Elle se repose en des termes à peu près équivalents aujourd’hui : la capacité que nous offre le monde digital de nous situer dans l’espace avec une relativement bonne précision, de nous guider d’un point vers un autre sans que nous ayons à vraiment réfléchir, ce mode « auto-pilote » est-il en train de nous dépourvoir de nos réflexes situationnels ?

Les erreurs de la machine

Un des problèmes de s’en remettre à l’intelligence de la machine pour nous guider dans l’espace tient aux confusions qu’il lui arrive de faire. Tout comme les traducteurs automatiques qui ratent parfois un élément du contexte, ce qui rend le résultat de leur traduction absurde, il arrive à Google Maps de nous envoyer balader, littéralement.
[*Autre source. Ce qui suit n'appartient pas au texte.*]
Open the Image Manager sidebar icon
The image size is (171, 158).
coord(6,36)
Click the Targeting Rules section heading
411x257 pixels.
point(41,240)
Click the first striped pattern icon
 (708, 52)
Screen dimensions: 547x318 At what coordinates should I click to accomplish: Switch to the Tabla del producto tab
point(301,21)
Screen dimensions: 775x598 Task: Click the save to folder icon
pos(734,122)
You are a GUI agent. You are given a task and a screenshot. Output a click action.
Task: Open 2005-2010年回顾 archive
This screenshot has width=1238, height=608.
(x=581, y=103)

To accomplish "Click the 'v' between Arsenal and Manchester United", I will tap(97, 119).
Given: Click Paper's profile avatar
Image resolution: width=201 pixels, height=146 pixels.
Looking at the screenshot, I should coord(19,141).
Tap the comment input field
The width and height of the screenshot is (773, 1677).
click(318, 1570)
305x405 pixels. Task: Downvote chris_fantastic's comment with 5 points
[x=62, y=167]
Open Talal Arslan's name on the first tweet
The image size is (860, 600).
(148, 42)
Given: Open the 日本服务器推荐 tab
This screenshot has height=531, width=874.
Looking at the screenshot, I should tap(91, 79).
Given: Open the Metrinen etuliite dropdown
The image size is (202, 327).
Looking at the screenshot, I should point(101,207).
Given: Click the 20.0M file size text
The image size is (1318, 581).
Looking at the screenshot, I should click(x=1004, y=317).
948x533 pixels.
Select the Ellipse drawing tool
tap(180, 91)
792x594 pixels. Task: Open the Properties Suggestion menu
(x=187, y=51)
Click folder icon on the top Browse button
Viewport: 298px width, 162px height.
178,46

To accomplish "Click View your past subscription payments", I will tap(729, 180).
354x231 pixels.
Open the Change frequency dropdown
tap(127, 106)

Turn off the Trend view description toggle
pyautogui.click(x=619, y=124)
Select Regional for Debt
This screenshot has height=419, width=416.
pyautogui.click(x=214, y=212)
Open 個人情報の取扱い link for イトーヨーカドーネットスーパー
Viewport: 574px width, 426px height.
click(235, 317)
Les exemples sont nombreux.

La leçon préliminaire est donc de ne jamais compromettre notre esprit critique, et toujours mettre en regard l’itinéraire proposé par la machine et les indices que nous fournit le monde physique.

L’écran nous happe hors du monde

Cette première remarque nous conduit tout droit au deuxième problème de l’utilisation répétitive du GPS dans notre quotidien : l’écran nous captive tellement qu’il nous aspire hors du monde qui nous entoure. Toutes les informations que nous avions l’habitude de recueillir par l’observation des alentours — une boulangerie appétissante qui marque l’endroit où il faut tourner, un joli parc, un poteau de signalisation dangereusement rigide qui se dresse sur le trottoir où nous marchons — tous ces indices nous échappent quand nous avons les yeux rivés sur un petit écran. Nous arrivons en général de manière efficace jusqu’au point B, mais nous n’avons pas véritablement vécu le déplacement entre A et B. La situation est similaire à celle du passager en voiture, qui est immanquablement moins à-même que le conducteur du véhicule de reproduire le trajet qu’il vient de faire, puisqu’il est dans une attitude plus passive que ce-dernier.

Perte de notre agilité spatiale

Qu’en est-il à plus long terme de l’atrophie de nos capacités neuronales à nous repérer dans l’espace ? Les scientifiques sont formels, atrophie il y a. Plus nous utilisons notre capacité à nous repérer dans l’espace, plus celle-ci s’améliore. Et la réciproque est malheureusement vraie. Les cas se multiplient dans les zones montagneuses, où des randonneurs peu prévoyants se retrouvent incapables de trouver leur chemin suite à une batterie de smartphone déchargée, incapables de lire les cartes IGN.

Un monde auto-centré

Enfin, une implication plus philosophique de notre recours systématique au GPS est qu’il nous habitue à une image du monde qui nous place systématiquement au centre de la réalité observée. Plutôt que de faire le travail de décryptage du monde qui nous entoure, et de savoir nous placer dans sa représentation symbolique (la carte papier), le GPS nous fait contempler par défaut un monde dont le centre est invariablement nous-même.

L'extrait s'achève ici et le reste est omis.